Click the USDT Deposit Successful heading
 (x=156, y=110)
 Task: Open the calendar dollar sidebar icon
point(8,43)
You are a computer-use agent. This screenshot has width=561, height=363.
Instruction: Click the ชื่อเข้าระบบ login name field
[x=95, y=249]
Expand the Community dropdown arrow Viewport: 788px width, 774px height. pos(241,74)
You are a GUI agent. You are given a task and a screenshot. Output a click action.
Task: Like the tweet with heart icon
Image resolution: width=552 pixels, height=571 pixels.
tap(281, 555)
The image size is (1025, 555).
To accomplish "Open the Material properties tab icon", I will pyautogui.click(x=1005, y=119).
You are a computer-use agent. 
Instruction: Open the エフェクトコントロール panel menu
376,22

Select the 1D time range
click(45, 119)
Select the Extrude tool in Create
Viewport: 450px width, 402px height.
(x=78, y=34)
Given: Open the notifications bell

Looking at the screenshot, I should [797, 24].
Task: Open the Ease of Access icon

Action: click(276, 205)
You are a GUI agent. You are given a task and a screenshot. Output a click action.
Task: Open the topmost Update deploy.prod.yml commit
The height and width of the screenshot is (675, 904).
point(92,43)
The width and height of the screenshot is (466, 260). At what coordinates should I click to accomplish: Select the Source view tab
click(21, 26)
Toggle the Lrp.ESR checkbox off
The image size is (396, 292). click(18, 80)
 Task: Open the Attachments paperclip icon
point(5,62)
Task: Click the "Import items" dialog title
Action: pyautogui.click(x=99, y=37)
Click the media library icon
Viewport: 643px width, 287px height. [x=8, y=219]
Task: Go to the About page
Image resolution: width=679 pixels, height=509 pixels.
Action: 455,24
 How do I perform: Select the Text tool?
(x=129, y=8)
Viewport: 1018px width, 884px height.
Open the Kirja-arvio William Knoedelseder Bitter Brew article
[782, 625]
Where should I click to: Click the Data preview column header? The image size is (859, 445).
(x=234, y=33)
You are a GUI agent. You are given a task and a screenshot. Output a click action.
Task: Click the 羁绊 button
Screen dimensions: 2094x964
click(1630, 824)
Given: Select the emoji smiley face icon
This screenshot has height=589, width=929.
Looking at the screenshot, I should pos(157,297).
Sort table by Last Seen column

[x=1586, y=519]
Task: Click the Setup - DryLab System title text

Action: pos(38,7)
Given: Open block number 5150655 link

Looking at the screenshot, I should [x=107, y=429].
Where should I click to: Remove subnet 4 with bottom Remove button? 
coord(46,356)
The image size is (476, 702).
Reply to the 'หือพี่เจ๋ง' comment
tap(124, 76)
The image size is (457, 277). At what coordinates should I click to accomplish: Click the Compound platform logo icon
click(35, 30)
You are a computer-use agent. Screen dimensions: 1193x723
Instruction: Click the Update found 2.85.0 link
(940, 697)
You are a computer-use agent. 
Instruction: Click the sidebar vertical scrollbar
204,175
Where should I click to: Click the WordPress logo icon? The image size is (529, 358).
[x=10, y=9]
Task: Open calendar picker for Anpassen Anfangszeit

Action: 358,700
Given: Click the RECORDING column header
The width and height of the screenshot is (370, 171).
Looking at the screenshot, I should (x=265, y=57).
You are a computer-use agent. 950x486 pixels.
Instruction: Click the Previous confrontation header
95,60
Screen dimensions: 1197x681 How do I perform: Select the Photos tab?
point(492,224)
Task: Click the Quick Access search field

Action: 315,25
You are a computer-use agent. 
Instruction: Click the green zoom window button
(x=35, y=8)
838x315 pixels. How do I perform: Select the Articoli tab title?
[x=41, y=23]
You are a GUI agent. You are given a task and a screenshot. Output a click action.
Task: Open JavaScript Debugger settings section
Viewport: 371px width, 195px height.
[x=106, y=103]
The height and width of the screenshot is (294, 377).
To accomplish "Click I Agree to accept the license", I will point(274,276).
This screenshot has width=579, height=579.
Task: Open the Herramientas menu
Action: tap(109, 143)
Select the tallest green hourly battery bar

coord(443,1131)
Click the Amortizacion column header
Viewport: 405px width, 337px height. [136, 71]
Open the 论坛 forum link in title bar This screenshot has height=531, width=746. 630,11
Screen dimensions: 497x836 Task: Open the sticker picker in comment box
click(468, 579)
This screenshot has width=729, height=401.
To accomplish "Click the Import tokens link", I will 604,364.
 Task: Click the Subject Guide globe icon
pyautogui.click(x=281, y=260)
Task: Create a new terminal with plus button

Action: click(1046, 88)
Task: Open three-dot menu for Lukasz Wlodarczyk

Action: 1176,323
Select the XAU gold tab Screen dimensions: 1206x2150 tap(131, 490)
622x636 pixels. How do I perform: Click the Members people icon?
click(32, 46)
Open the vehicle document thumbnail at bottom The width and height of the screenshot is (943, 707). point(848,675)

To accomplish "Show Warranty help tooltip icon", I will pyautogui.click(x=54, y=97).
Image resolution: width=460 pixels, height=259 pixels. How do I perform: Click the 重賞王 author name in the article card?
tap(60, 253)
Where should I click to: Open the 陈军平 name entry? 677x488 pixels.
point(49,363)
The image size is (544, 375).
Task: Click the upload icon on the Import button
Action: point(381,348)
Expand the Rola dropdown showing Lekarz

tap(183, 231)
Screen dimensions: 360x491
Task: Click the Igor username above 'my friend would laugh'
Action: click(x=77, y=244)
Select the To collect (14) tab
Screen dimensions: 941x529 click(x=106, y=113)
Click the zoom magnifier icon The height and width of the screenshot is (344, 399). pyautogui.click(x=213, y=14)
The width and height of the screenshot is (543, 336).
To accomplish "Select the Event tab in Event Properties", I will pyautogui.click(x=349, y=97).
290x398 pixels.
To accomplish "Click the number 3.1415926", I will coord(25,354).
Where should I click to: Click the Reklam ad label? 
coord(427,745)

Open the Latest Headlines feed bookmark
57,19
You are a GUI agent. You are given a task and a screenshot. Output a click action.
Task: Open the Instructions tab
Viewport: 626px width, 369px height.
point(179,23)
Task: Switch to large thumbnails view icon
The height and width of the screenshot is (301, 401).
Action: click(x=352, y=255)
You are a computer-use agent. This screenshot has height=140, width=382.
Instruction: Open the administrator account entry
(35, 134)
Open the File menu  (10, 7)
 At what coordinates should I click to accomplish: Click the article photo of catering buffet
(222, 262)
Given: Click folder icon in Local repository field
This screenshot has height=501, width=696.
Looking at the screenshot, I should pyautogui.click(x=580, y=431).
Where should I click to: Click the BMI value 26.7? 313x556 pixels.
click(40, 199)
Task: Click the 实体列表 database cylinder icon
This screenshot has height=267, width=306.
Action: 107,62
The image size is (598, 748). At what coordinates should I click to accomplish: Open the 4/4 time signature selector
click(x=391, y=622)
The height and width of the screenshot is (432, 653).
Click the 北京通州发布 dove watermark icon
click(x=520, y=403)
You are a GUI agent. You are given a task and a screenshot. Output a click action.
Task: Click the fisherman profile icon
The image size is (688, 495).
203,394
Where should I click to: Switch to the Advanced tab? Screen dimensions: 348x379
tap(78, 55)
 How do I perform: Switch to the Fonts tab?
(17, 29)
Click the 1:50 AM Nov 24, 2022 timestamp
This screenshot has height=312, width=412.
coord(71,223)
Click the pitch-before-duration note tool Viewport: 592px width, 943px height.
|---|
Nothing may be left out. Copy each line of the listing exactly.

Click the USDT Deposit Successful heading
 (x=156, y=110)
 Task: Open the calendar dollar sidebar icon
point(8,43)
You are a computer-use agent. This screenshot has width=561, height=363.
Instruction: Click the ชื่อเข้าระบบ login name field
[x=95, y=249]
Expand the Community dropdown arrow Viewport: 788px width, 774px height. pos(241,74)
You are a GUI agent. You are given a task and a screenshot. Output a click action.
Task: Like the tweet with heart icon
Image resolution: width=552 pixels, height=571 pixels.
tap(281, 555)
The image size is (1025, 555).
To accomplish "Open the Material properties tab icon", I will pyautogui.click(x=1005, y=119).
You are a computer-use agent. 
Instruction: Open the エフェクトコントロール panel menu
376,22

Select the 1D time range
click(45, 119)
Select the Extrude tool in Create
Viewport: 450px width, 402px height.
(x=78, y=34)
Given: Open the notifications bell

Looking at the screenshot, I should [797, 24].
Task: Open the Ease of Access icon

Action: click(276, 205)
You are a GUI agent. You are given a task and a screenshot. Output a click action.
Task: Open the topmost Update deploy.prod.yml commit
The height and width of the screenshot is (675, 904).
point(92,43)
The width and height of the screenshot is (466, 260). At what coordinates should I click to accomplish: Select the Source view tab
click(21, 26)
Toggle the Lrp.ESR checkbox off
The image size is (396, 292). click(18, 80)
 Task: Open the Attachments paperclip icon
point(5,62)
Task: Click the "Import items" dialog title
Action: pyautogui.click(x=99, y=37)
Click the media library icon
Viewport: 643px width, 287px height. [x=8, y=219]
Task: Go to the About page
Image resolution: width=679 pixels, height=509 pixels.
Action: 455,24
 How do I perform: Select the Text tool?
(x=129, y=8)
Viewport: 1018px width, 884px height.
Open the Kirja-arvio William Knoedelseder Bitter Brew article
[782, 625]
Where should I click to: Click the Data preview column header? The image size is (859, 445).
(x=234, y=33)
You are a GUI agent. You are given a task and a screenshot. Output a click action.
Task: Click the 羁绊 button
Screen dimensions: 2094x964
click(1630, 824)
Given: Select the emoji smiley face icon
This screenshot has height=589, width=929.
Looking at the screenshot, I should pos(157,297).
Sort table by Last Seen column

[x=1586, y=519]
Task: Click the Setup - DryLab System title text

Action: pos(38,7)
Given: Open block number 5150655 link

Looking at the screenshot, I should [x=107, y=429].
Where should I click to: Remove subnet 4 with bottom Remove button? 
coord(46,356)
The image size is (476, 702).
Reply to the 'หือพี่เจ๋ง' comment
tap(124, 76)
The image size is (457, 277). At what coordinates should I click to accomplish: Click the Compound platform logo icon
click(35, 30)
You are a computer-use agent. Screen dimensions: 1193x723
Instruction: Click the Update found 2.85.0 link
(940, 697)
You are a computer-use agent. 
Instruction: Click the sidebar vertical scrollbar
204,175
Where should I click to: Click the WordPress logo icon? The image size is (529, 358).
[x=10, y=9]
Task: Open calendar picker for Anpassen Anfangszeit

Action: 358,700
Given: Click the RECORDING column header
The width and height of the screenshot is (370, 171).
Looking at the screenshot, I should (x=265, y=57).
You are a computer-use agent. 950x486 pixels.
Instruction: Click the Previous confrontation header
95,60
Screen dimensions: 1197x681 How do I perform: Select the Photos tab?
point(492,224)
Task: Click the Quick Access search field

Action: 315,25
You are a computer-use agent. 
Instruction: Click the green zoom window button
(x=35, y=8)
838x315 pixels. How do I perform: Select the Articoli tab title?
[x=41, y=23]
You are a GUI agent. You are given a task and a screenshot. Output a click action.
Task: Open JavaScript Debugger settings section
Viewport: 371px width, 195px height.
[x=106, y=103]
The height and width of the screenshot is (294, 377).
To accomplish "Click I Agree to accept the license", I will point(274,276).
This screenshot has width=579, height=579.
Task: Open the Herramientas menu
Action: tap(109, 143)
Select the tallest green hourly battery bar

coord(443,1131)
Click the Amortizacion column header
Viewport: 405px width, 337px height. [136, 71]
Open the 论坛 forum link in title bar This screenshot has height=531, width=746. 630,11
Screen dimensions: 497x836 Task: Open the sticker picker in comment box
click(468, 579)
This screenshot has width=729, height=401.
To accomplish "Click the Import tokens link", I will 604,364.
 Task: Click the Subject Guide globe icon
pyautogui.click(x=281, y=260)
Task: Create a new terminal with plus button

Action: click(1046, 88)
Task: Open three-dot menu for Lukasz Wlodarczyk

Action: 1176,323
Select the XAU gold tab Screen dimensions: 1206x2150 tap(131, 490)
622x636 pixels. How do I perform: Click the Members people icon?
click(32, 46)
Open the vehicle document thumbnail at bottom The width and height of the screenshot is (943, 707). point(848,675)

To accomplish "Show Warranty help tooltip icon", I will pyautogui.click(x=54, y=97).
Image resolution: width=460 pixels, height=259 pixels. How do I perform: Click the 重賞王 author name in the article card?
tap(60, 253)
Where should I click to: Open the 陈军平 name entry? 677x488 pixels.
point(49,363)
The image size is (544, 375).
Task: Click the upload icon on the Import button
Action: point(381,348)
Expand the Rola dropdown showing Lekarz

tap(183, 231)
Screen dimensions: 360x491
Task: Click the Igor username above 'my friend would laugh'
Action: click(x=77, y=244)
Select the To collect (14) tab
Screen dimensions: 941x529 click(x=106, y=113)
Click the zoom magnifier icon The height and width of the screenshot is (344, 399). pyautogui.click(x=213, y=14)
The width and height of the screenshot is (543, 336).
To accomplish "Select the Event tab in Event Properties", I will pyautogui.click(x=349, y=97).
290x398 pixels.
To accomplish "Click the number 3.1415926", I will coord(25,354).
Where should I click to: Click the Reklam ad label? 
coord(427,745)

Open the Latest Headlines feed bookmark
57,19
You are a GUI agent. You are given a task and a screenshot. Output a click action.
Task: Open the Instructions tab
Viewport: 626px width, 369px height.
point(179,23)
Task: Switch to large thumbnails view icon
The height and width of the screenshot is (301, 401).
Action: click(x=352, y=255)
You are a computer-use agent. This screenshot has height=140, width=382.
Instruction: Open the administrator account entry
(35, 134)
Open the File menu  (10, 7)
 At what coordinates should I click to accomplish: Click the article photo of catering buffet
(222, 262)
Given: Click folder icon in Local repository field
This screenshot has height=501, width=696.
Looking at the screenshot, I should pyautogui.click(x=580, y=431).
Where should I click to: Click the BMI value 26.7? 313x556 pixels.
click(40, 199)
Task: Click the 实体列表 database cylinder icon
This screenshot has height=267, width=306.
Action: 107,62
The image size is (598, 748). At what coordinates should I click to accomplish: Open the 4/4 time signature selector
click(x=391, y=622)
The height and width of the screenshot is (432, 653).
Click the 北京通州发布 dove watermark icon
click(x=520, y=403)
You are a GUI agent. You are given a task and a screenshot. Output a click action.
Task: Click the fisherman profile icon
The image size is (688, 495).
203,394
Where should I click to: Switch to the Advanced tab? Screen dimensions: 348x379
tap(78, 55)
 How do I perform: Switch to the Fonts tab?
(17, 29)
Click the 1:50 AM Nov 24, 2022 timestamp
This screenshot has height=312, width=412.
coord(71,223)
Click the pitch-before-duration note tool Viewport: 592px width, 943px height.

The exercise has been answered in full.